> **INSTRUCCIONES A SEGUIR**:
Copie literalmente del fragmento de texto que aparece a continuación todo lo que va desde "Quisiera escribir esto" hasta "látigo del domador.)", ambos incluidos.

> **FRAGMENTO DE TEXTO**:
^^^^^^^^^^^^^^^^

Quisiera escribir esto con un talante luminoso a tono con la sentencia en mi galleta de la fortuna de anoche: posee una fe optimista y confianza en la vida. Quisiera escribir estas líneas incendiada por la certeza de la pronta salida del túnel pandémico, después de la vacunación. (Porque de las “ocurrencias” presidenciales que nos llevan de regreso al momento donde no existían los organismos autónomos como el Indautor —no más de los que se quiere centralizar—, el salvaguarda de los derechos intelectuales de la obra creativa, no hay antídoto posible más que el intercambio razonable de ideas en un congreso plural y no uno que obedezca al látigo del domador.)

^^^^^^^^^^^^^^^^

> **DATOS PARA REVISIÓN**:
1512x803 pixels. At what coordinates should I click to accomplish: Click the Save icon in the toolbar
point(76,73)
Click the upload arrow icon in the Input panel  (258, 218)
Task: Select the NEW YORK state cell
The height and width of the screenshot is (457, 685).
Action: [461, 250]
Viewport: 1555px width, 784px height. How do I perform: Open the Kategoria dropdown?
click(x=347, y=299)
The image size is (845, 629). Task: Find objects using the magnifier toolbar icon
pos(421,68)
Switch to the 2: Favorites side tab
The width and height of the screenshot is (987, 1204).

^^^^^^^^^^^^^^^^

> **RESPUESTA DEL EJERCICIO**:
Quisiera escribir esto con un talante luminoso a tono con la sentencia en mi galleta de la fortuna de anoche: posee una fe optimista y confianza en la vida. Quisiera escribir estas líneas incendiada por la certeza de la pronta salida del túnel pandémico, después de la vacunación. (Porque de las “ocurrencias” presidenciales que nos llevan de regreso al momento donde no existían los organismos autónomos como el Indautor —no más de los que se quiere centralizar—, el salvaguarda de los derechos intelectuales de la obra creativa, no hay antídoto posible más que el intercambio razonable de ideas en un congreso plural y no uno que obedezca al látigo del domador.)